I'm trying to understand the vagaries of printing unicode in R in a windows 7 environment. I'm trying to include a unicode character in a dataframe so that I can get the ≥ symbol in plots and in csv exports.
Using RStudio, I can do
require(dplyr)
require(ggplot2)
test <- data.frame(x = c(1,2,3), y = c(4,5,6), stringsAsFactors = FALSE)
test
test <- test %>% mutate(x2 = ifelse(x == 1, "1 day",
ifelse(x == 2, "2 days",
ifelse(x >= 3, "\u2265 3 days", NA))))
test
x y x2
1 1 4 1 day
2 2 5 2 days
3 3 6 = 3 days
However, if I do
table(test$x2)
I get
≥ 3 days 1 day 2 days
1 1 1
When I try to export the dataframe to csv, the ≥ symbol is rendered as = when viewing with Excel. I also want to plot my data in ggplot, with the ≥ symbol as a label.
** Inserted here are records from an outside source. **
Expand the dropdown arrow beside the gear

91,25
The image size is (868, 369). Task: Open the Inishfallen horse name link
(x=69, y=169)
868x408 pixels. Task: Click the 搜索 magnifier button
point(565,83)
Unfortunately, when I do
ggplot(test, aes(x=x2, y=y)) + geom_point()
The symbol prints as '= 3 days' rather than '≥ 3 days'. I understand that I can successfully specify
+ scale_x_discrete(labels=c("\U2265 3 days", "1 day", "2 days"))
And the symbol will print successfully, but I'd much rather draw the label from the dataframe itself.
I have 3 questions
- How can I get the ≥ symbol to print in ggplot using entries from a dataframe?
- How can I export a dataframe to csv and retain the desired ≥ symbol, rather than it degrading to '='?
- What have I failed to understand about printing unicode in windows? (optional, potentially a lot.)
I understand that these problems don't arise in mac or linux, but unfortunately at work these are not options.